------ Trecho do documento
Janeiro - 2024 - Edição 304
Quando Mendez desenhou a caricatura
de Santos Dumont
Perdi a conta de quantas vezes mencionei
algo sobre o nome e obra do caricaturista Mário Mendez aqui na Desenharte.
O pintor e desenhista foi um dos amigos mais queridos e atenciosos que conheci,
desde que comecei a me interessar pela História da Caricatura no Brasil.
Já nem me recordo mais, mas creio que já registrei em algum texto que o
conheci em 1988, num tempo que ainda usávamos telefone discado
e com fio sob os “auspícios” da extinta Telerj.
Na época, encontrei em casa uma velha lista telefônica que
pertenceu ao meu avô paterno, pela qual o usuário poderia encontrar todos os assinantes da região.
Bastava saber o nome e sobrenome de uma pessoa, que era possível encontrar artistas famosos
e ilustres desconhecidos. Fiz diversas buscas e localizei alguns dos
nossos desenhistas mais importantes, entre eles o Mendez, que foi
o primeiro que encontrei e logo fiz contato.
Quando telefonei para a residência do mestre, fui atendido por Dona Emília, sua esposa,
que me passou ao genial caricaturista, quando agendamos um
encontro naquela mesma semana em seu apartamento, no Bairro
de Fátima, nas proximidades da Rua do Riachuelo.
Após o primeiro encontro, outros se repetiram por anos, fiz
alguns registros fotográficos interessantes, levei diversas pessoas
naquela residência, ganhei dezenas de presentes preciosos, alguns
autógrafos e guardei muitas histórias. Tudo que colecionei durante
aqueles anos está comigo, guardado com muito zelo e carinho. São
dezenas de desenhos originais e impressos, mas algumas dessas
peças me são raras e prediletas.
------------
--- Problema curto 1 ---
Reescreva como lista mais breve o parágrafo do trecho do documento que começa com "Após o primeiro encontro", mantendo os fatos principais.
--- Problema curto 2 ---
De acordo com o trecho do documento, quem atendeu o telefonema feito à residência de Mendez?
------ Dados fornecidos
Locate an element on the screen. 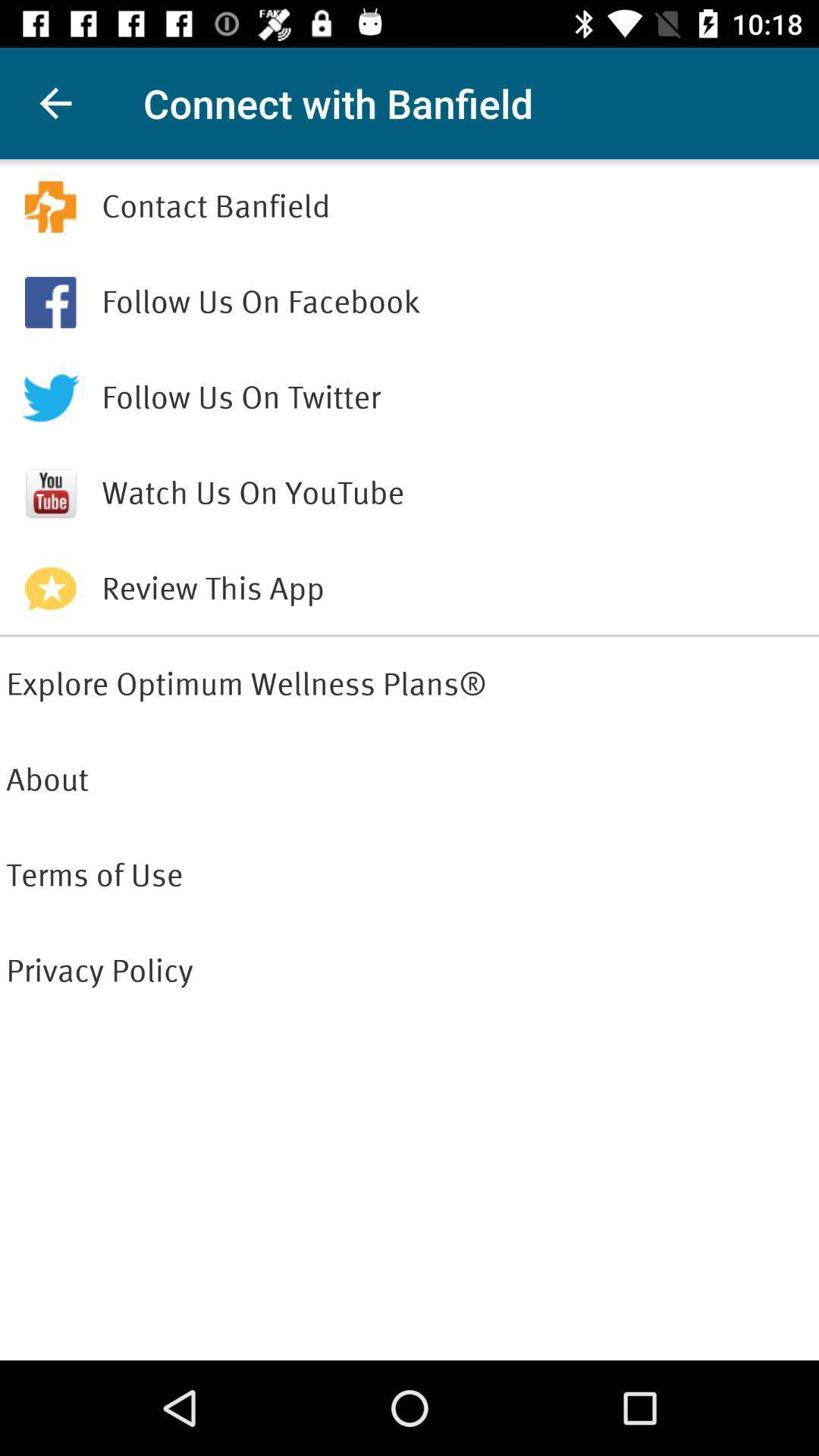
------------
--- Resultado 1 ---
- Depois do primeiro encontro, outros se repetiram por anos.
- Fiz registros fotográficos interessantes e levei diversas pessoas à residência.
- Ganhei dezenas de presentes preciosos e alguns autógrafos, e guardei muitas histórias.
- Guardo com zelo e carinho tudo o que colecionei: dezenas de desenhos originais e impressos, alguns raros e prediletos.

--- Resultado 2 ---
Dona Emília, esposa de Mendez.